§ Short exercise
Count the lines in the rows below that contain the word "area", and reply with the number alone.

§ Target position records

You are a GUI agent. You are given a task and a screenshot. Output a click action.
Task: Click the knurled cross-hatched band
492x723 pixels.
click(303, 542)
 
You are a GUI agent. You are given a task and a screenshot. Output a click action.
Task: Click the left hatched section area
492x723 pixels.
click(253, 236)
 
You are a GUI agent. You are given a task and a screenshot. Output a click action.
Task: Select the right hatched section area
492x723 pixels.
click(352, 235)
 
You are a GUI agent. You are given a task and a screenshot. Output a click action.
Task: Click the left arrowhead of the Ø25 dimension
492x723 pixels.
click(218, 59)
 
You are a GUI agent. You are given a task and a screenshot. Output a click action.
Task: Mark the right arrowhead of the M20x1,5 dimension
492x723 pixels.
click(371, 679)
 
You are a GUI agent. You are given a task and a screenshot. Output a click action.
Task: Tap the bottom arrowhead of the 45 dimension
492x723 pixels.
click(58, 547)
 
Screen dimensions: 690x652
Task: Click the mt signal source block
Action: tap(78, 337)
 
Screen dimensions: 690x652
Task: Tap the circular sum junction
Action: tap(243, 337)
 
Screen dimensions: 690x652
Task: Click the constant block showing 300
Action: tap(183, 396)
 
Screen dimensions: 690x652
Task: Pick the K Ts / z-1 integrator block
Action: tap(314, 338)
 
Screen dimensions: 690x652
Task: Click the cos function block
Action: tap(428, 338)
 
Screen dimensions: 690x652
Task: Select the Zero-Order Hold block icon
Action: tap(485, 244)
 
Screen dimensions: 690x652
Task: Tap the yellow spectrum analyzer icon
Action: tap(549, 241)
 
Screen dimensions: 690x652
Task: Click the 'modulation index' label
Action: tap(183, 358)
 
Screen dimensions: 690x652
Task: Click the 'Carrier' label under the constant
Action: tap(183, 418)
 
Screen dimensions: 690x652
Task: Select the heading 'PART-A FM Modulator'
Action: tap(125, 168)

§ Solution to the exercise
2